◆ Directions for this task:
Where does the word "Given" show up in the records? Copy every line that holds it.

[Dataset excerpts]

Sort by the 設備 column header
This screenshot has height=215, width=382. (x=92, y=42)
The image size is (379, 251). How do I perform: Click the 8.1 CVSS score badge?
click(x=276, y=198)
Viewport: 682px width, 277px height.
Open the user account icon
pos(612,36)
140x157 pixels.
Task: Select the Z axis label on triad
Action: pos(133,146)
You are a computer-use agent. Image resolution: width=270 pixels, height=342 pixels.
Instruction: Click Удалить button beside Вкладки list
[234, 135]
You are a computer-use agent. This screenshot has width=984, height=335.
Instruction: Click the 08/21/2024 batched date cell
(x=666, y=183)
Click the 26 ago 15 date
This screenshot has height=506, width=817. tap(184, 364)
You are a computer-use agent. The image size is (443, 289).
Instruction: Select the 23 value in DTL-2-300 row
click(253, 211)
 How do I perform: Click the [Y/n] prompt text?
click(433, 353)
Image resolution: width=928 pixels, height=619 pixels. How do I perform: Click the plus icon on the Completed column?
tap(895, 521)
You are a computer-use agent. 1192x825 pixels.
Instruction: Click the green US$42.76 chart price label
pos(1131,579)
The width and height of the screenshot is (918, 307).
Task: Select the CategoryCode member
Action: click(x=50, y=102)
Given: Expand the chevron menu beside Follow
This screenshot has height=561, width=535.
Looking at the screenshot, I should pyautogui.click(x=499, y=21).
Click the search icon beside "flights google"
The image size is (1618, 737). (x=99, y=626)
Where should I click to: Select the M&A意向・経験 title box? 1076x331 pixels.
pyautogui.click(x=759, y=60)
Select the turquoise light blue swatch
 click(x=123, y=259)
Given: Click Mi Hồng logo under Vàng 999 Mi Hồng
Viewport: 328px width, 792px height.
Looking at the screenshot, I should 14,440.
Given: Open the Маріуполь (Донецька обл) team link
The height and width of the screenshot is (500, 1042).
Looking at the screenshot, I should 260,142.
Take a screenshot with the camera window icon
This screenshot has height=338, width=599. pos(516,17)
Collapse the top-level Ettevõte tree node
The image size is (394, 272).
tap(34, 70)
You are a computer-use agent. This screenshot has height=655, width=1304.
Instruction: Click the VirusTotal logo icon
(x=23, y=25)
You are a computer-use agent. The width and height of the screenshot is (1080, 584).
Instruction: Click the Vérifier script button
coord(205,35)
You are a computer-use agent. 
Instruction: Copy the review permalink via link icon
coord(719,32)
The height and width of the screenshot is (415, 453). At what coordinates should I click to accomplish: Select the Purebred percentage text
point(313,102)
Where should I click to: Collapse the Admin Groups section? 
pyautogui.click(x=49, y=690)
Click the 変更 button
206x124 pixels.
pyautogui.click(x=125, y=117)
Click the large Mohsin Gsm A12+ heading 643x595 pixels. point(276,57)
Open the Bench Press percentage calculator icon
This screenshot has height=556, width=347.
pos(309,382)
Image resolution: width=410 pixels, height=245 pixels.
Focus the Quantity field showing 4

◆ Written solution:
Given: Expand the chevron menu beside Follow
Given: Click Mi Hồng logo under Vàng 999 Mi Hồng
Given: Open the Маріуполь (Донецька обл) team link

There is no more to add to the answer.